The authors analyze pairwise Spearman correlations among memory ability subtypes at 32K context length across 34 evaluated models to determine if tasks measure a single capability. The heatmap reveals substantial variation in correlations, indicating that memory abilities are distinct rather than monolithic. Specifically, retrieval-oriented tasks cluster together while reasoning-heavy tasks show independent performance profiles. Information Extraction and Knowledge Update tasks demonstrate the strongest positive correlations, indicating a shared dependency on evidence retrieval capabilities. Multi-Session Reasoning subtypes exhibit weak or negligible correlations with Information Extraction tasks, highlighting a distinct aggregation challenge separate from retrieval. Answer Refusal shows divergent relationships across task types, correlating positively with Knowledge Update but negatively with Temporal Reasoning duration comparisons.

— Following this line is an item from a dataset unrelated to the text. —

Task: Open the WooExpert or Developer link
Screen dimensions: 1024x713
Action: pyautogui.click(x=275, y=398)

The evaluation reveals that while short-context accuracy is similar across top models, performance diverges significantly as context length increases to 128K. Closed-source systems generally maintain higher robustness compared to open-weight models, which suffer from steeper declines in hallucination control and retrieval tasks. Additionally, memory-augmented agents exhibit different scaling behaviors, remaining length-invariant but lagging behind direct LVLMs on visually grounded tasks. Performance gaps widen at longer context lengths, with open-weight models showing substantial accuracy drops compared to closed-source leaders. Multi-Session Reasoning remains the most challenging task type for all systems, while Answer Refusal accuracy degrades notably as context grows. No single model family dominates all memory abilities, with different architectures excelling in specific categories like Temporal Reasoning versus Knowledge Update.

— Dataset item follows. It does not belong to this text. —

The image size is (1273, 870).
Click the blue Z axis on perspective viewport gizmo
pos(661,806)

The authors validate their LLM-as-Judge evaluation protocol by comparing its scoring against human consensus, revealing specific patterns of leniency where the automated judge incorrectly credits answers. The analysis highlights that Information Extraction and Answer Refusal tasks generate the most disagreements, driven by the judge accepting partial factual matches and hedge phrases respectively. Information Extraction errors are characterized by the judge accepting partial matches on short factual answers. Answer Refusal disagreements arise when hedge phrases are incorrectly credited as valid refusals. Knowledge Update conflicts stem from mismatches between verbose correct answers and literal requirements.

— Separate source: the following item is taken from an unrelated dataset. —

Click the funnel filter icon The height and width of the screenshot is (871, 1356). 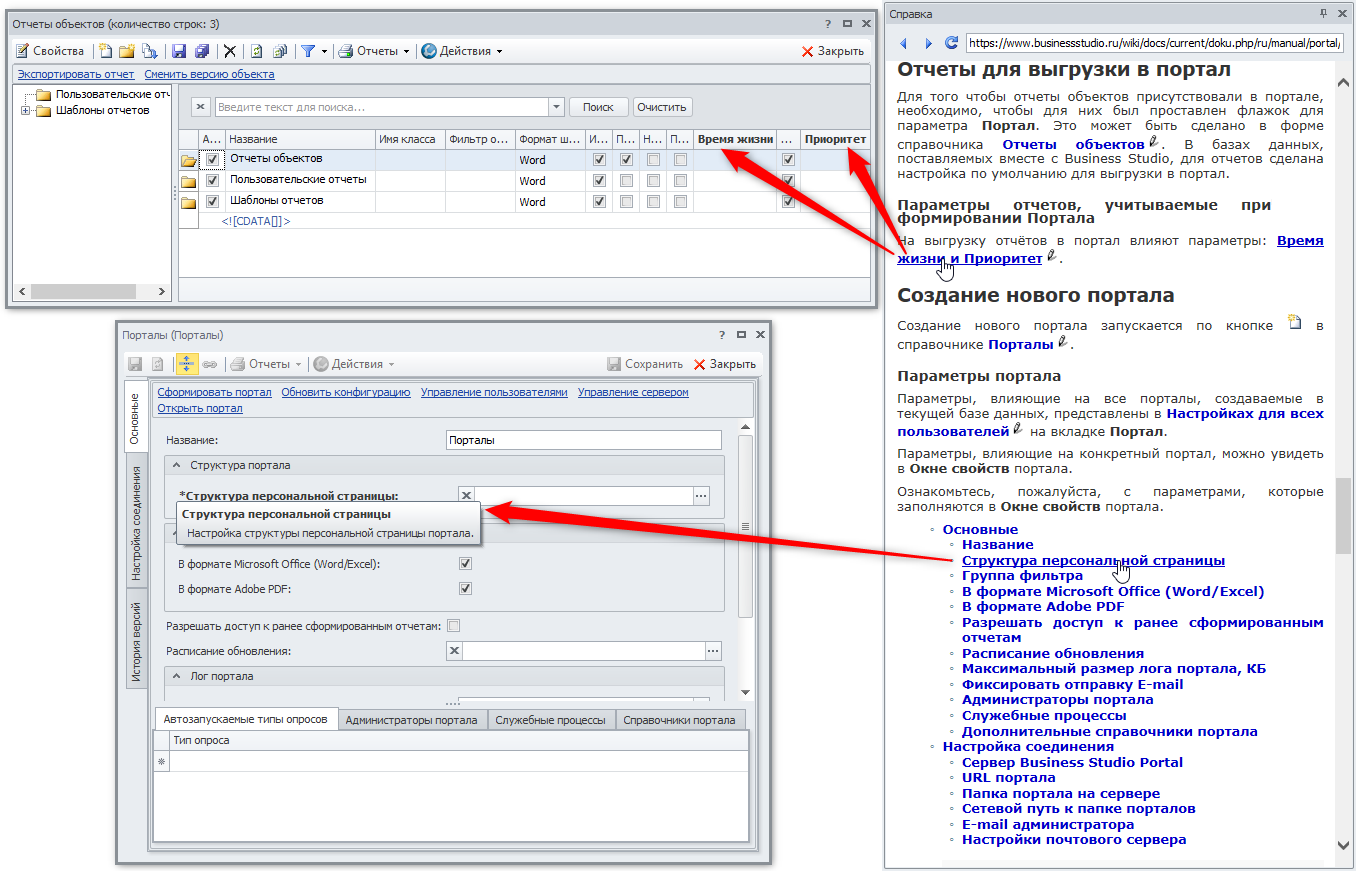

The study evaluates memory frameworks and model capabilities across varying backbone selections, context lengths, and task types to assess robustness and specialization. Results indicate that architectural integration impacts stability more than raw capability, while performance generally degrades as context length increases with smaller models suffering severe declines in abstention behavior. Furthermore, correlation analysis reveals memory abilities are distinct rather than monolithic, and automated evaluation protocols exhibit specific leniency patterns in information extraction and refusal tasks compared to human consensus.